Director Yi-An Lou starts out Goddamned Asura, the official submission for Taiwan, with a bang - literally. It starts with Jan Wen, played brilliantly by Joseph Huang, commiting an atrocious random shooting in a crowded night market on his 18th birthday, which results in one person being killed. He feels like he’s been trapped in a cage for his entire life. He’s fed up. He feels like a pressure cooker with a gust of anger inside him, that is ready to explode at anytime. And he did explode.
And there we begin the three act film, involving Jan Wen and five other people, all intertwined and related in some way to the shooting.

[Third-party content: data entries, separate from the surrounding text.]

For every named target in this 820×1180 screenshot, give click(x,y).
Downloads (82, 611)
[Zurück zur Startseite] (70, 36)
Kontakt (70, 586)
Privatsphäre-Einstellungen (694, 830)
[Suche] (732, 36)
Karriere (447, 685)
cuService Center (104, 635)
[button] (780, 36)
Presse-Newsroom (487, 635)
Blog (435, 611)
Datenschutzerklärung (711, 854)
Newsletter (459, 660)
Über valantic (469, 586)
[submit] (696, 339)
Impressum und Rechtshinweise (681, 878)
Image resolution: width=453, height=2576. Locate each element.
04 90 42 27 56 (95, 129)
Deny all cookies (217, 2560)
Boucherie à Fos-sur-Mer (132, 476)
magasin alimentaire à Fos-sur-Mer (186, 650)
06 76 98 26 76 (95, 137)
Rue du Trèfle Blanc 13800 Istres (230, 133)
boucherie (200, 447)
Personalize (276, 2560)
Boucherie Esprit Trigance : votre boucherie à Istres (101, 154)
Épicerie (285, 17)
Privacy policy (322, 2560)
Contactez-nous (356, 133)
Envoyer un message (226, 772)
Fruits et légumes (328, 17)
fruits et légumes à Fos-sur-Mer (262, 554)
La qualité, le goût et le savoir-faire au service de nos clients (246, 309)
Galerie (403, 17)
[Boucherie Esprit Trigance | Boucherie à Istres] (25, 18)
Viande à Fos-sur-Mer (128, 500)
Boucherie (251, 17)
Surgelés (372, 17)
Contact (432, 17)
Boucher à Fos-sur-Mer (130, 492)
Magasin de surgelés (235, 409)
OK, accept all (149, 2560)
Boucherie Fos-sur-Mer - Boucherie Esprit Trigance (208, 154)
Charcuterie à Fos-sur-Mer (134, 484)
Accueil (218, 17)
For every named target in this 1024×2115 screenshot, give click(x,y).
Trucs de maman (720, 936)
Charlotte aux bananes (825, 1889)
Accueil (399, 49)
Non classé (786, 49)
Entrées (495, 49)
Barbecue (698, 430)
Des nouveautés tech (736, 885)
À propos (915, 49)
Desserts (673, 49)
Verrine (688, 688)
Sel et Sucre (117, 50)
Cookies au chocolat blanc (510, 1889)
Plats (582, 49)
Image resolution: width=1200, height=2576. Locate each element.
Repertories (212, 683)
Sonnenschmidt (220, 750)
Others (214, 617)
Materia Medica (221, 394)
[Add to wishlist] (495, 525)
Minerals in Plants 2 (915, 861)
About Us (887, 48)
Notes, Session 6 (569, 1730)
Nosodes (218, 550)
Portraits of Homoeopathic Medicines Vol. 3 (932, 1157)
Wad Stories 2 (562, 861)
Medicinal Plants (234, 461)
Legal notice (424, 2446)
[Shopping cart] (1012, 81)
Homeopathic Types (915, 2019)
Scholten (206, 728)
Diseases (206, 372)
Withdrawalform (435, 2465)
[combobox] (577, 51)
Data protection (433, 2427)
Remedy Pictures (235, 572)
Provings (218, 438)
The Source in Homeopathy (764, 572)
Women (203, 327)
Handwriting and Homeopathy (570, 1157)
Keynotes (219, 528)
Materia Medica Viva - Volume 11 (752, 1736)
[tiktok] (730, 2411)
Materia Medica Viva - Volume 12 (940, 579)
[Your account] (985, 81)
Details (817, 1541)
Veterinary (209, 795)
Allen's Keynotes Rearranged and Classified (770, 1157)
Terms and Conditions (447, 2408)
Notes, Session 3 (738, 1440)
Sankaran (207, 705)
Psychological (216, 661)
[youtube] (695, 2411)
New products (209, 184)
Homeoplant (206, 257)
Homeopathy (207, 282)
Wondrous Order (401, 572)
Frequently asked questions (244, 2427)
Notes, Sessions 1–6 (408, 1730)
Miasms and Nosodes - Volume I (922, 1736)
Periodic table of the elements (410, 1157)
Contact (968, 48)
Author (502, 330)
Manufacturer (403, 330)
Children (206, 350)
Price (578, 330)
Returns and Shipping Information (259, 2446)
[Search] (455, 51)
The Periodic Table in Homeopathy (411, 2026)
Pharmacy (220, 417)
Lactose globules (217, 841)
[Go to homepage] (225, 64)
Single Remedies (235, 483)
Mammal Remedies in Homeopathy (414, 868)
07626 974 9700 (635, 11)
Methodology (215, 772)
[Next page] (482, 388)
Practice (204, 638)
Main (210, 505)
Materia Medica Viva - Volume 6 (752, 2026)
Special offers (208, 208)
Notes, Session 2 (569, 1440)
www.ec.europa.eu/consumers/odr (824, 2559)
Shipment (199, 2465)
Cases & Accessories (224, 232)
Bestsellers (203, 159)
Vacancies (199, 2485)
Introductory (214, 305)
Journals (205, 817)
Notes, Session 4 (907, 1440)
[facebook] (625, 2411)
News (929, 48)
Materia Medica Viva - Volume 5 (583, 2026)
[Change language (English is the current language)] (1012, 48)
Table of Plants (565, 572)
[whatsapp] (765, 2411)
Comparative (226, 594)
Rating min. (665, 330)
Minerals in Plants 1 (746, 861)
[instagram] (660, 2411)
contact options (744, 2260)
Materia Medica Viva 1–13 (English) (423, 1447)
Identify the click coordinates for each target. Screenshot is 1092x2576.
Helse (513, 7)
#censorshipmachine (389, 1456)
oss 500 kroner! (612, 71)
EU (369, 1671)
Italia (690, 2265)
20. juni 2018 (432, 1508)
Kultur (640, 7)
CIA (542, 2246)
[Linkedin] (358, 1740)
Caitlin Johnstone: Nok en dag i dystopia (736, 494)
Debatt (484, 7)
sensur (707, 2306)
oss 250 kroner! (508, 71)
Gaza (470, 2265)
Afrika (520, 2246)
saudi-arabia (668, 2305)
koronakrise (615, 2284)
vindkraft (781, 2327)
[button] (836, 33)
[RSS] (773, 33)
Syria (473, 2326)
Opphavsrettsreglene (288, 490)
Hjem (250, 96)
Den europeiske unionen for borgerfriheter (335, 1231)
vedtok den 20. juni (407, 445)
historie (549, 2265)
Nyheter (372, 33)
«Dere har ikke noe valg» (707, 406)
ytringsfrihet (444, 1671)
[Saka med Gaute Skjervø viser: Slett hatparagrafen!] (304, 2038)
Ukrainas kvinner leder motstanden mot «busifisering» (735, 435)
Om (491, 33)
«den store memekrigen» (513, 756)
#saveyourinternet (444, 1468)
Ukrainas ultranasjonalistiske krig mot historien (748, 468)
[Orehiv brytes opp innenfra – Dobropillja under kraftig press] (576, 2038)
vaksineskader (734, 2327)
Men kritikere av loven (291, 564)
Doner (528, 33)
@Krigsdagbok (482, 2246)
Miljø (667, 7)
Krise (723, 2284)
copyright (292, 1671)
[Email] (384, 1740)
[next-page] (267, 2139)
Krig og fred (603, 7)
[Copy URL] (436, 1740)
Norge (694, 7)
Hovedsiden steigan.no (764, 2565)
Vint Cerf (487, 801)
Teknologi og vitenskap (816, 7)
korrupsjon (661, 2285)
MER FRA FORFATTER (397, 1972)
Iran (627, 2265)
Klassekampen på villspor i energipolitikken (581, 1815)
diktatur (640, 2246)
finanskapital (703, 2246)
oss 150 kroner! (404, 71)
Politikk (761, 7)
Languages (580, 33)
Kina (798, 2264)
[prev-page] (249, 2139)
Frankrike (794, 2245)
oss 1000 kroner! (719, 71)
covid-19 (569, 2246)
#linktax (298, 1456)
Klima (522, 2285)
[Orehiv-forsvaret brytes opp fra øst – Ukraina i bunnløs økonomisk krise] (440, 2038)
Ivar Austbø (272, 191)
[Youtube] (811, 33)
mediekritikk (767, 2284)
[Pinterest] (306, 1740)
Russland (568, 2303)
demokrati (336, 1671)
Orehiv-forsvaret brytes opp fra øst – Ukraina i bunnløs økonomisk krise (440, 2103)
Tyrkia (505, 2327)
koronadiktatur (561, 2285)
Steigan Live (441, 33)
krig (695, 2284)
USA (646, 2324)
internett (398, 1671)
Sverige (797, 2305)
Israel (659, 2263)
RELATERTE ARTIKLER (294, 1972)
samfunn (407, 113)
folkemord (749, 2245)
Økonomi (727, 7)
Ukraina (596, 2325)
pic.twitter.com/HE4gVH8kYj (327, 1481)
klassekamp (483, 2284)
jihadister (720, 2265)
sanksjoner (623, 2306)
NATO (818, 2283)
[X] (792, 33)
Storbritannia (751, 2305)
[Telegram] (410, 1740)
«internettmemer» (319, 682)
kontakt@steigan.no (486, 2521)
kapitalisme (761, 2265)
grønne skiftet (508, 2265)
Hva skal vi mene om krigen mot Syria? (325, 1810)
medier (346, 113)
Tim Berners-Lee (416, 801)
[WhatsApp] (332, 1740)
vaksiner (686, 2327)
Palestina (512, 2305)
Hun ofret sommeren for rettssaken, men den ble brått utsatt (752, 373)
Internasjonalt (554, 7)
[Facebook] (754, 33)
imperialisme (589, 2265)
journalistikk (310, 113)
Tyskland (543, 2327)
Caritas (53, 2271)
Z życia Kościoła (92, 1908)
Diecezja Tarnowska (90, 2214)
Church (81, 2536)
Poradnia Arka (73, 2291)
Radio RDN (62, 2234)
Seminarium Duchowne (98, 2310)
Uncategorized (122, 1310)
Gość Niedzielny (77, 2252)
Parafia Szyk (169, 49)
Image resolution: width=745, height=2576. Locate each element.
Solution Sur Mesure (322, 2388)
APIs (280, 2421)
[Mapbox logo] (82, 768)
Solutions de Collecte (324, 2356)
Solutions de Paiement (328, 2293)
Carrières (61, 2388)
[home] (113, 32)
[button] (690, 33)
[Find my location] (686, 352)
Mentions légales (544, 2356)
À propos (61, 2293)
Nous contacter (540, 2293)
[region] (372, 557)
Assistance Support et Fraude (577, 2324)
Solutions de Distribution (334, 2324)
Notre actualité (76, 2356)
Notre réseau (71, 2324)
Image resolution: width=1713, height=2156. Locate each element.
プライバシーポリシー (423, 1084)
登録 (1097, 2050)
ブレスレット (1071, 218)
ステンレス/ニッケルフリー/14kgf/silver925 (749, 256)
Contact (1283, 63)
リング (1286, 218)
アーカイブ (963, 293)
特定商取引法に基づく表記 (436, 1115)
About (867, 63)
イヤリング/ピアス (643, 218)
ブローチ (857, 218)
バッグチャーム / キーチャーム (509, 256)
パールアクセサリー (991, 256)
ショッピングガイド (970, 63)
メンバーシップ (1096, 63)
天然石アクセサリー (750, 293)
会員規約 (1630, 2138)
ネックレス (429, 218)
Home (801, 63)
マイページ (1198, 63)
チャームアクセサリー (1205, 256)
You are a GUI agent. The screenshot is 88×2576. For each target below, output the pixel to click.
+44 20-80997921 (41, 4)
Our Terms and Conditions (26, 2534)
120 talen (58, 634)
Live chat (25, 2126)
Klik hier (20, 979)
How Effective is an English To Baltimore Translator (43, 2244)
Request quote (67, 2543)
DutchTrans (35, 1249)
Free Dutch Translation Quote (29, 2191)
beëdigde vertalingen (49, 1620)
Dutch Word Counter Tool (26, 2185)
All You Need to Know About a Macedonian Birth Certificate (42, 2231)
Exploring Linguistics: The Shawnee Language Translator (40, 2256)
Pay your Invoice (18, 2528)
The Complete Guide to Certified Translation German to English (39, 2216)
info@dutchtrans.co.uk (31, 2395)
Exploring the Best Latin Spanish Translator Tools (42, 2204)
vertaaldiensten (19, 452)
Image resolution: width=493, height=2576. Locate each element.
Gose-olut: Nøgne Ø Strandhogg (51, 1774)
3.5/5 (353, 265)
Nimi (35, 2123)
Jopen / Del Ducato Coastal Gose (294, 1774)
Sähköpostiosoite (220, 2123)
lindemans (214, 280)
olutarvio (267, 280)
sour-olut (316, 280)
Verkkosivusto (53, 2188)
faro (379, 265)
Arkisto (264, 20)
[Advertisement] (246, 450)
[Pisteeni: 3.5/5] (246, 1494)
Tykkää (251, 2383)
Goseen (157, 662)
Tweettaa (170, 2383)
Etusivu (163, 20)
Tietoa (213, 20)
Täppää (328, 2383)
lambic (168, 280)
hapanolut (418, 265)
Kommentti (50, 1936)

In Goddamned Asura, Yi-An Lou creates an evocative city of dense apartment buildings and office blocks, almost looking like tiny prisons. The residents are all desperate to make some kind of connection, on a human level, and to escape this place. It's a community of diverse individuals, including the six main characters in the film.
The first two acts of the film deal directly with the shooting, the past, and the impact that the shooting has on these character’s lives. The third act of the film changes its direction and plays a different scenario of what would’ve happened if Jan Wen didn’t go on a shooting spree and kill a man. The big “what if.” Each of the six lives did drastically change - some positively and some negatively. But as Jan Wen figures out, even in a different scenario, the world doesn’t seem to have changed a bit. Nothing can be changed. The world has a way of balancing itself out. One life saved means another one’s life ends. As they say, a life for a life. Asuras are described as powerful superhuman demons with good or bad qualities. We can only move forward and try to be the best that we can be without our inner demon, like an Asura, coming out in a fit of rage.